Each line of the material below is to be written out exactly. Leave out any picture.

_ _ _ _ _ _ _

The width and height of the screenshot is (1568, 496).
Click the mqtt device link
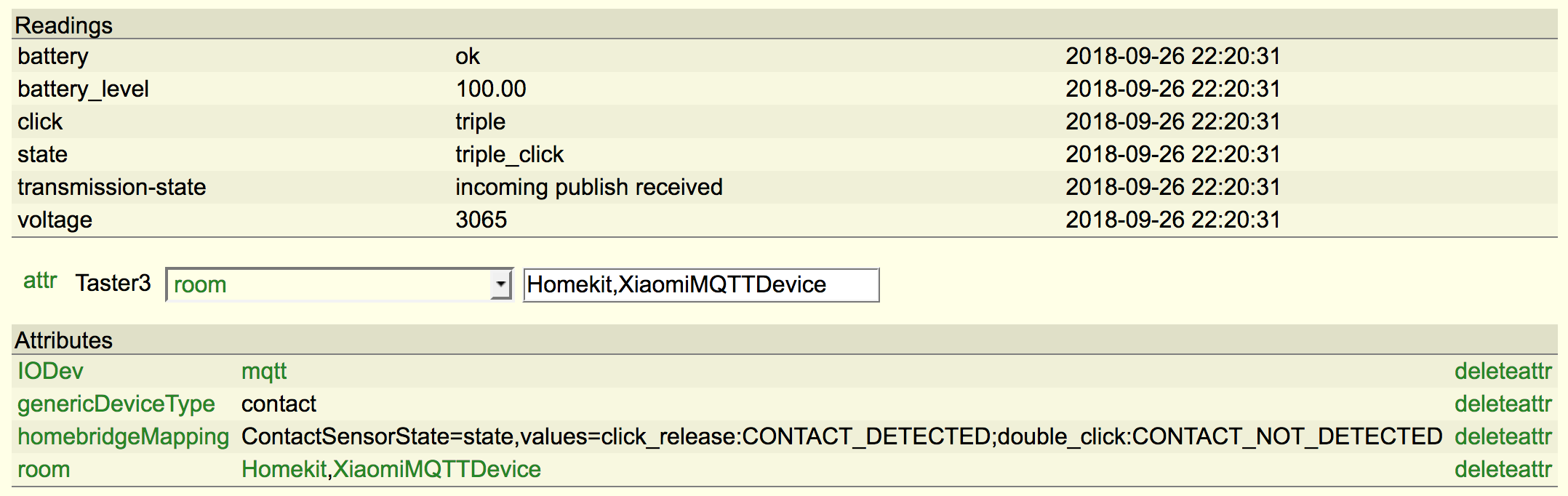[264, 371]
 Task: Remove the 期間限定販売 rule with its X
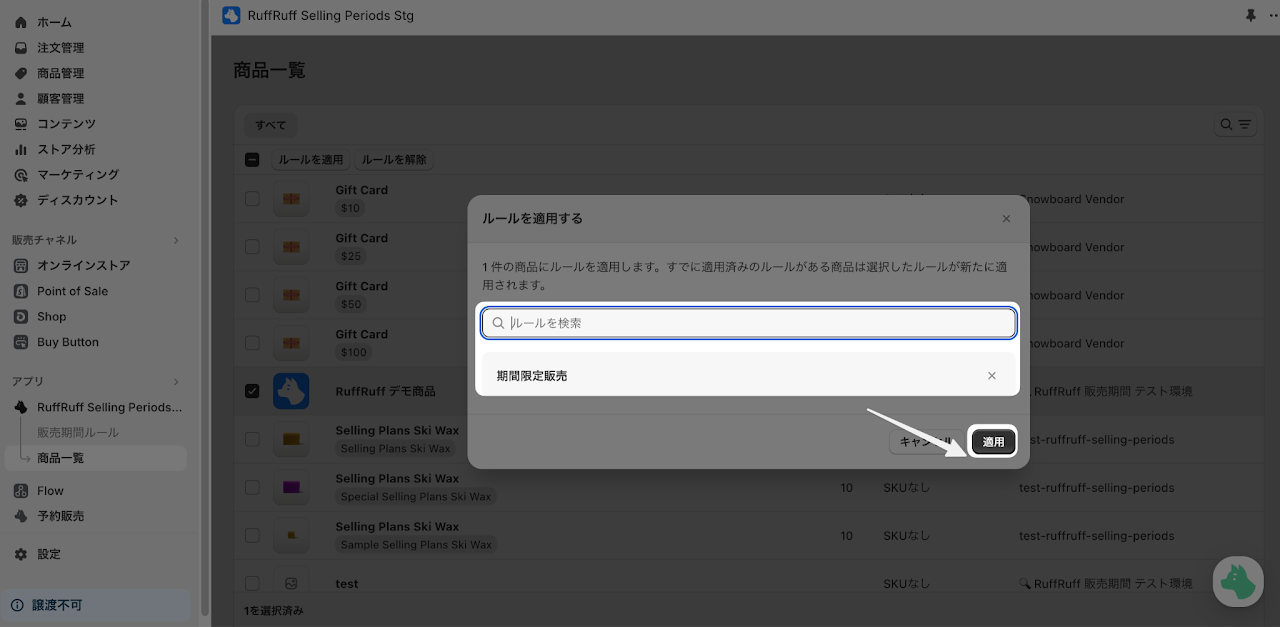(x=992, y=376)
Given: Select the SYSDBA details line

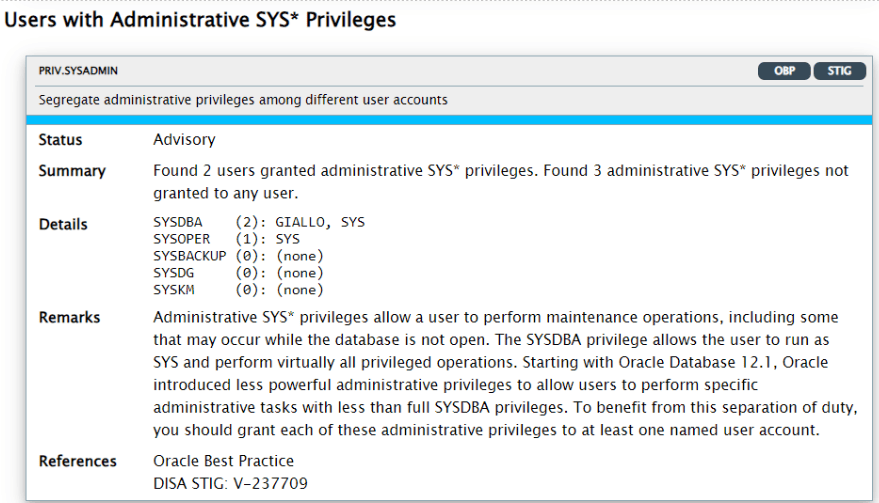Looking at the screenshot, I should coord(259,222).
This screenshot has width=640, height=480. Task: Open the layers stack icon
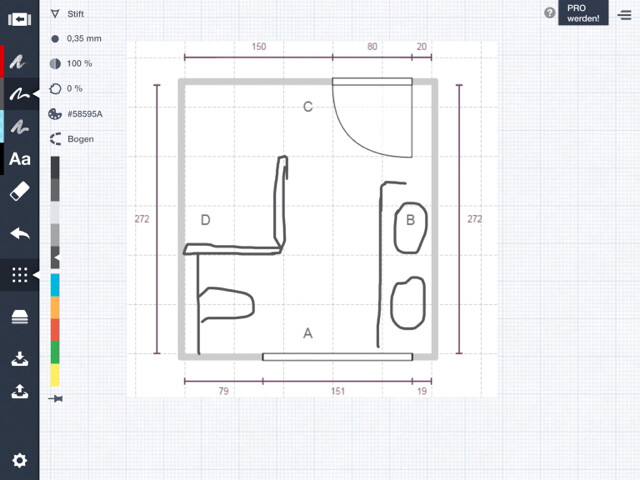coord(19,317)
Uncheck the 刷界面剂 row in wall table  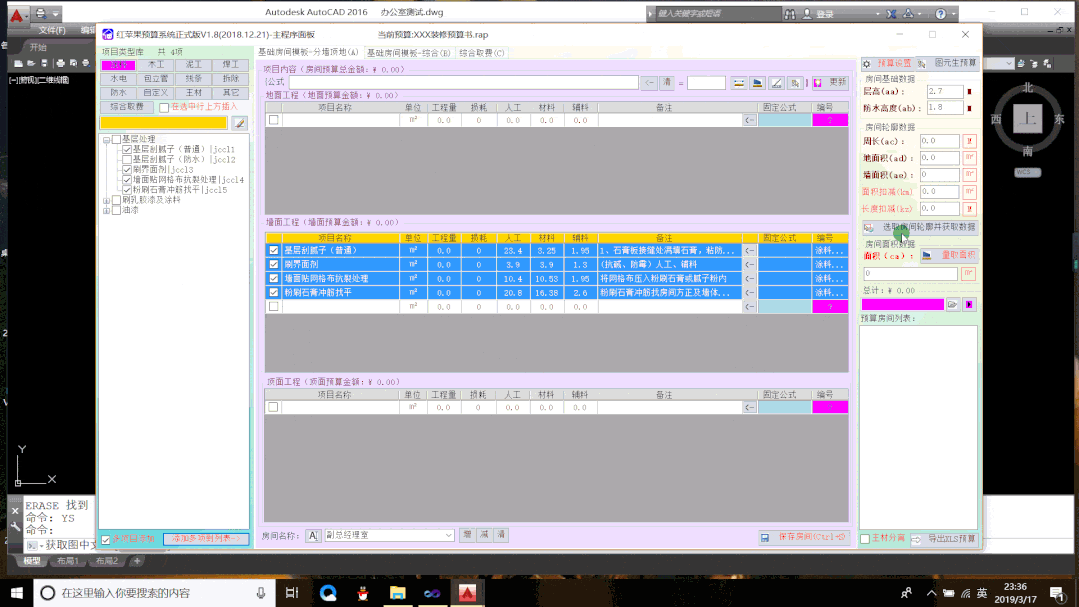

_ _ _ _ _ _ _

→ **EXERCISE OUTPUT**
The width and height of the screenshot is (1568, 496).
Click the mqtt device link
[264, 371]
 Task: Remove the 期間限定販売 rule with its X
(x=992, y=376)
Given: Select the SYSDBA details line

Looking at the screenshot, I should coord(259,222).
This screenshot has width=640, height=480. Task: Open the layers stack icon
coord(19,317)
Uncheck the 刷界面剂 row in wall table  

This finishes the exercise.